A total of 1,845 CXRs were selected for annotation by two radiologists. Of these, 1,256 belong to the Mixed dataset(a combination of multiple public sources), 289 belong to BIMCV and 300 belong to COVIDGR. Selection of CXRs for annotation was performed randomly: for the Mixed dataset, a balanced selection strategy was used during image selection, whereas for BIMCV and COVIDGR, the dataset class distribution was maintained in the subset selected for annotation.
Manual labelling of CXRs was performed in two stages. First, both radiologists independently classified each CXR. CXRs where the two radiologists disagreed were then selected for the second stage where the two radiologists assessed the CXRs together to achieve consensus. At no point were radiologists given access to the ground truth label, RT-PCR results or any other information besides the CXR image.

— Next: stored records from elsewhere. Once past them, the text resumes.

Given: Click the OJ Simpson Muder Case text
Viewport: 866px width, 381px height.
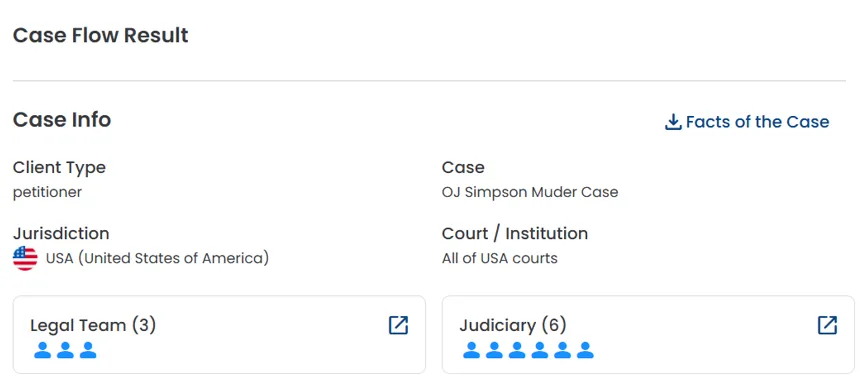Looking at the screenshot, I should point(530,192).
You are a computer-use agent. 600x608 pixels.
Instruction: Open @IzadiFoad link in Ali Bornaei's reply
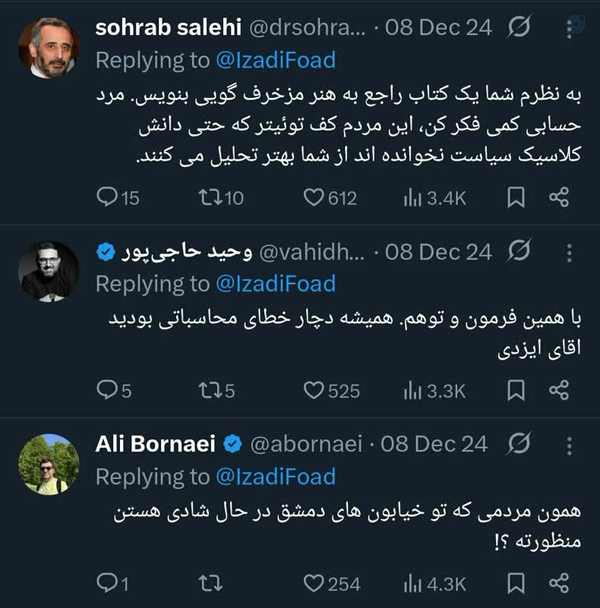[276, 476]
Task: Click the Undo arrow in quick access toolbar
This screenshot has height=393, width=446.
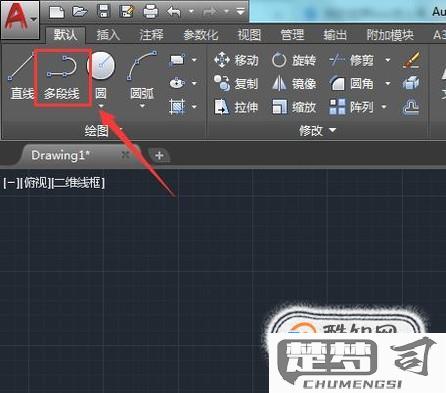Action: tap(174, 12)
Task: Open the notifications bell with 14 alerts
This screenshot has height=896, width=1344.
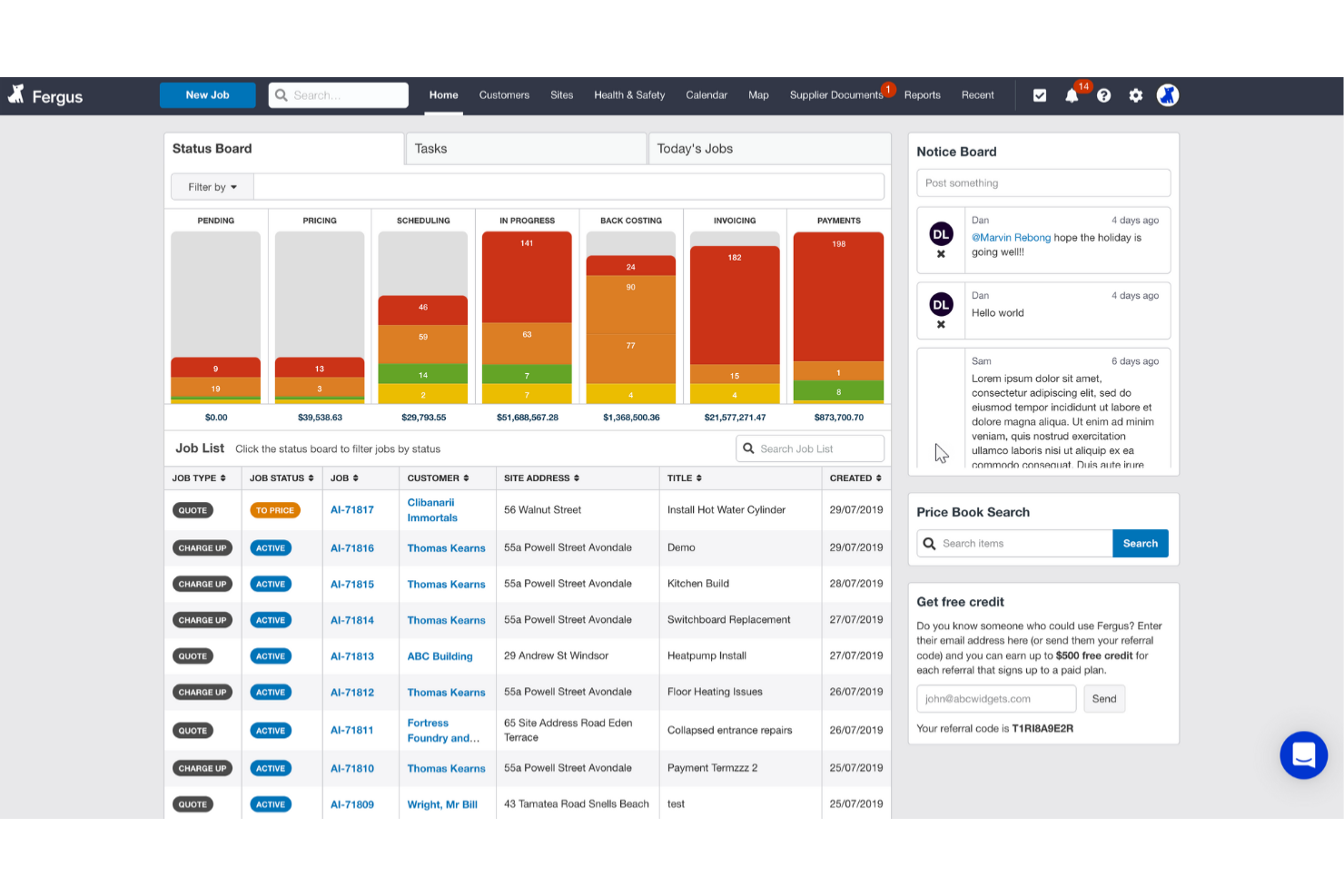Action: [1072, 94]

To ensure that written information present in the CXR image (such as hospital system, health service, laterality markers, patient positioning, etc.) did not bias the annotation, all written labels were blacked out during before annotation.
This dataset contains the information regarding each annotated CXR and the resulting radiologist labels for each image before and after consensus.
The public datasets used in this study are available in the following repositories:
COVID-19 IDC: https://github.com/ieee8023/covid-chestxray-dataset
SAVE LIVES: https://www.hmhospitales.com/coronavirus/covid-data-save-lives
BIMCV PADCHEST: https://bimcv.cipf.es/bimcv-projects/padchest/
BIMCV COVID-19-PADCHEST: https://bimcv.cipf.es/bimcv-projects/bimcv-covid19/